In short, how does Christianity deal with some of the major contentions of biblical criticism towards the Old Testament?

The literalists contend the academic assertions are false (intentionally or otherwise). The accommodationists attempt to find a way to build a compromise usually at the expense of what is written in the Bible.

This is similar to what passes for science these days in regard to evolution. However with literary criticism the flaws are more apparent.

For example, the assertion of multiple authors is often based on the declaration of someone that they have detected a stylistic difference that "proves" that the same person could not have written a document attributed to him.

Using an example from evolutionary "science", the measurement of something like ice cores is hindered by the fact that the weight of the ice causes anything more than a few centuries old to be fused together. A person attempting to discover something beyond the point of differentiation has to make assumptions and interpret his measurements using "fudge factors".

Most people are bored by the details of both literary criticism and evolutionary science. They usually take at face value whatever the media tells them which is usually a distillation of what is popular or sensational.

As a literalist, I expect there to be accusations and declarations from a variety of sources against the Bible and God.

John 15:19 If ye were of the world, the world would love his own: but because ye are not of the world, but I have chosen you out of the world, therefore the world hateth you.


The question does not ask whether biblical criticism is true, but merely how some Christians deal with biblical criticism. Most Christians are largely unaware of biblical Higher Criticism or simply choose to ignore it as being of little concern to them. Christians in this latter group is unlikely to change their strongly held faith just because some biblical traditions are being questioned.

Others look for evidence to support the Bible as they read and interpret it, and seek to undermine the conclusions of critical scholars. Sometimes, unqualified 'biblical archaeologists' have set out to use their limited skills to prove the historicity of the Battle of Jericho or the biblical Flood. As an example several 'biblical archaeologists' have visited Mount Ararat, in Turkey, and claimed to have found evidence of Noah's Ark, although in each case, no evidence was available for the general public. Some of these expeditions involved a large boat-shaped geological feature to be seen at Akyayla, a few kilometres from Mt Ararat. According to 'biblical archaeologist' Ron Wyatt, he arranged 'chemical analysis' tests of the feature that “positively prove it to be composed of very ancient wood and metal.” Ian Wilson says, in Before the Flood, page 37, the carbon percentages quoted by Wyatt fall within the normal bounds of soil and show no evidence of wood. He says that instead of the 'metal brackets' for ships' fittings, as claimed by Wyatt, the true explanation is that the Akyayla site is rich in naturally occurring manganese nodules that are high in iron. There no geological or archaeological evidence for the Flood itself, but this does not stop some Christians from claiming that professional scientists have misinterpreted the evidence.

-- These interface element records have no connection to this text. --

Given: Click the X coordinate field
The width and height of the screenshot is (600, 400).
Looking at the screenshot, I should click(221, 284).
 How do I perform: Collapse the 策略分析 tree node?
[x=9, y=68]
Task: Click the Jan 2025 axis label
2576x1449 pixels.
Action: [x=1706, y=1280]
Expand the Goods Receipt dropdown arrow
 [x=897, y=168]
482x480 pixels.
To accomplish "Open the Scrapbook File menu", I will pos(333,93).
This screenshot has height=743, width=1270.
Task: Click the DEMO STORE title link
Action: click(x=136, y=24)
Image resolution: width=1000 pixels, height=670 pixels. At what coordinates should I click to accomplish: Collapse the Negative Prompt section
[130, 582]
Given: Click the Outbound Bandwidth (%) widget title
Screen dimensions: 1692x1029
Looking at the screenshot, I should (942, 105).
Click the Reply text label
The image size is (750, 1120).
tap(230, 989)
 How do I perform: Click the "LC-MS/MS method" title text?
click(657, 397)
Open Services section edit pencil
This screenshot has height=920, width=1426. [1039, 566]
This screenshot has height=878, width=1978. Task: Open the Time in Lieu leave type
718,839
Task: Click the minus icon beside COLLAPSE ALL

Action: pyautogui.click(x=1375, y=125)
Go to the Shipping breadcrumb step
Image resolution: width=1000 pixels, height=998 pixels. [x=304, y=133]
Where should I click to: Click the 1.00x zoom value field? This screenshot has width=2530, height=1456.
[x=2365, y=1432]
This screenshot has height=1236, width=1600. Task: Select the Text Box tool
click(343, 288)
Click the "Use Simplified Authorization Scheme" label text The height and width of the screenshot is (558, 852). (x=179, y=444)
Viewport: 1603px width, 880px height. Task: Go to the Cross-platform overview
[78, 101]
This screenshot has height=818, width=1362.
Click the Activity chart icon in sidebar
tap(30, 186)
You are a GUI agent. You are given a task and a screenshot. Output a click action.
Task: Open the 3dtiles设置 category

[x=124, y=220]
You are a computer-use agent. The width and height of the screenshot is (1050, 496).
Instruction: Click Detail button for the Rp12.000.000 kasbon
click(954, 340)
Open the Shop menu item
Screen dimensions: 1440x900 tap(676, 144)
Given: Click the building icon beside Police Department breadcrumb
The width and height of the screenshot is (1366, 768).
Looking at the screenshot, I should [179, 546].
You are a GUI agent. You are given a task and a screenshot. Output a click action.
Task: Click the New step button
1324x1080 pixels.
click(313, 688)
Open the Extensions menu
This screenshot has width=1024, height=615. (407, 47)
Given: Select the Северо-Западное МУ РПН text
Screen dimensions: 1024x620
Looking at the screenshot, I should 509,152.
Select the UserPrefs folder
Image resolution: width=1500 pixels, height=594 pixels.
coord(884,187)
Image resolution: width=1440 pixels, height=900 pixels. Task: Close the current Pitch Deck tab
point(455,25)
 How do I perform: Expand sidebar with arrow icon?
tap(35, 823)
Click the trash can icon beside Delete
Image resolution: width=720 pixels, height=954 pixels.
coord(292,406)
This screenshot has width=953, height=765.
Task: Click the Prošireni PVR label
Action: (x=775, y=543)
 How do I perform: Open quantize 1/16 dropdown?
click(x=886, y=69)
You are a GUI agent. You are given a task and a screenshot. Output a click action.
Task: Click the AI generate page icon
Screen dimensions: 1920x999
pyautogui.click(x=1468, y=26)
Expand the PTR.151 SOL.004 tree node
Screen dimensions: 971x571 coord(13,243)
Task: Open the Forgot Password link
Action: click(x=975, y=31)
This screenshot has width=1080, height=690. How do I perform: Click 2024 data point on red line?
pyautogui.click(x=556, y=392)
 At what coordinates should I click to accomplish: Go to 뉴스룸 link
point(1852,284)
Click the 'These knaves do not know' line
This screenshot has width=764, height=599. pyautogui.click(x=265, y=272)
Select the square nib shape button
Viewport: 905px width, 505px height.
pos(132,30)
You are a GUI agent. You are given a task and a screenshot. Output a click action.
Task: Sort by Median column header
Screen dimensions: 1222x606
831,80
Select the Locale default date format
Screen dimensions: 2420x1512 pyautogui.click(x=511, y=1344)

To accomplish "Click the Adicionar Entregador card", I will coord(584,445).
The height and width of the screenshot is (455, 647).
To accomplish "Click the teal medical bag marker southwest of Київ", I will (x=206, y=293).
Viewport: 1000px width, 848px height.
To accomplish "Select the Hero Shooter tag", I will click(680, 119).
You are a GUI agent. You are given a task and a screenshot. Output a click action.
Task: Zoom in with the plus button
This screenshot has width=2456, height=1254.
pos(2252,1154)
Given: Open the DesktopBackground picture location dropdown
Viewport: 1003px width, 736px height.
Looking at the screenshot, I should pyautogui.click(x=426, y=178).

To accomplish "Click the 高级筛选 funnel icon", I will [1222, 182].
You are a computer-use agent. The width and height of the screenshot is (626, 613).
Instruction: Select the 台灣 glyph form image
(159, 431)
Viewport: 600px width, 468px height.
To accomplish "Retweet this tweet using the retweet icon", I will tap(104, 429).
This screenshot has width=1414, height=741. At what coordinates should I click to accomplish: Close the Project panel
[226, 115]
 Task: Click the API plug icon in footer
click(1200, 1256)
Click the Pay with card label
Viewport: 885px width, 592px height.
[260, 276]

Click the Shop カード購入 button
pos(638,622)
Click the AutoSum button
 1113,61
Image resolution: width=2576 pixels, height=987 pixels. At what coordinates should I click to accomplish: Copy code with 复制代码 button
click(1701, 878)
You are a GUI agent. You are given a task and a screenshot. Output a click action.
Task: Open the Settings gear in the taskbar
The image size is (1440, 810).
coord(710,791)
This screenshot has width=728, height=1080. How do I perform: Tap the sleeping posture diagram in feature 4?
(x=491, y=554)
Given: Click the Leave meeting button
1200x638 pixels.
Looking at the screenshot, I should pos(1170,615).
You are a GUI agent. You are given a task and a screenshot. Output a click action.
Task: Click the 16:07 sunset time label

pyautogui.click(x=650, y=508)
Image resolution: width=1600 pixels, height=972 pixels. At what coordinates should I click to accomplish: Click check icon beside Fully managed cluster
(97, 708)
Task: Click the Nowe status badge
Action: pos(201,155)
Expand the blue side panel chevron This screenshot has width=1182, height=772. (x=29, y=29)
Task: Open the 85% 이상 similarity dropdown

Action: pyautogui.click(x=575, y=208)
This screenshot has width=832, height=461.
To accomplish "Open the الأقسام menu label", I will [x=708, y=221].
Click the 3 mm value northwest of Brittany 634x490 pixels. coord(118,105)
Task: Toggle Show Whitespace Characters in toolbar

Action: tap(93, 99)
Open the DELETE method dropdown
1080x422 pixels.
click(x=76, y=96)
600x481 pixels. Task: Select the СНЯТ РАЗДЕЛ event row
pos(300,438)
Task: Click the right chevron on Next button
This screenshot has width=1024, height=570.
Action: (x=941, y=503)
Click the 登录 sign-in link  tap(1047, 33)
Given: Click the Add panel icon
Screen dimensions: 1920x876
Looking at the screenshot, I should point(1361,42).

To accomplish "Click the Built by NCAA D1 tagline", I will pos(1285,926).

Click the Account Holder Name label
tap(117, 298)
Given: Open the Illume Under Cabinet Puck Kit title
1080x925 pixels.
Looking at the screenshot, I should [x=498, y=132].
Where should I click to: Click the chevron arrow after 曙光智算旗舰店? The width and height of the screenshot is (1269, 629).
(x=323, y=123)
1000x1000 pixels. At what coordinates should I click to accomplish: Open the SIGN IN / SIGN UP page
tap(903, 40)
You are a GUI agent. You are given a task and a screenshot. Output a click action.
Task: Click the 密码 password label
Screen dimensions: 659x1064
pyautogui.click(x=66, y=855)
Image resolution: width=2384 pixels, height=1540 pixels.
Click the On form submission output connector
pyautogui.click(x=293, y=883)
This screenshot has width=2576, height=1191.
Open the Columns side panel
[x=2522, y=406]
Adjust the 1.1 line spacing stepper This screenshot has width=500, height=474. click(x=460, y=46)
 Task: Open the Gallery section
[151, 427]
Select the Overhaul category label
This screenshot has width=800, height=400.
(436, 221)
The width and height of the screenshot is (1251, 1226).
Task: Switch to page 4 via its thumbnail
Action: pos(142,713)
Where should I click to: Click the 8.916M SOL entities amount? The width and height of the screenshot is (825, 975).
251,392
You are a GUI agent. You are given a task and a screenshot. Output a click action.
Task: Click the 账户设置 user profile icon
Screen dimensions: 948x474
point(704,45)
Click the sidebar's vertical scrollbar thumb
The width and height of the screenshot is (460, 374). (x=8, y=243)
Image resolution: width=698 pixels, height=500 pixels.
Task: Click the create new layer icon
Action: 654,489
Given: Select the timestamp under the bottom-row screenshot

Although the message of the Pentateuch would remain the same whether or not this was written by Moses, some Christians are adamant that Moses wrote the entire Pentateuch, including the report of his own death (Deuteronomy 34:7). For them, the proofs of multiple authorship are irrelevant, because if they learnt as children that Moses was the sole author of the Pentateuch, then this is undeniably true.

A Catholic view, expressed by Pope Leo XIII, is that the sacred writers "did not seek to penetrate the secrets of nature, but rather described and dealt with things in more or less figurative language, or in terms which were commonly used at the time and which in many instances are in daily use at this day, even by the most eminent men of science" (Proventissimus Deus, 18).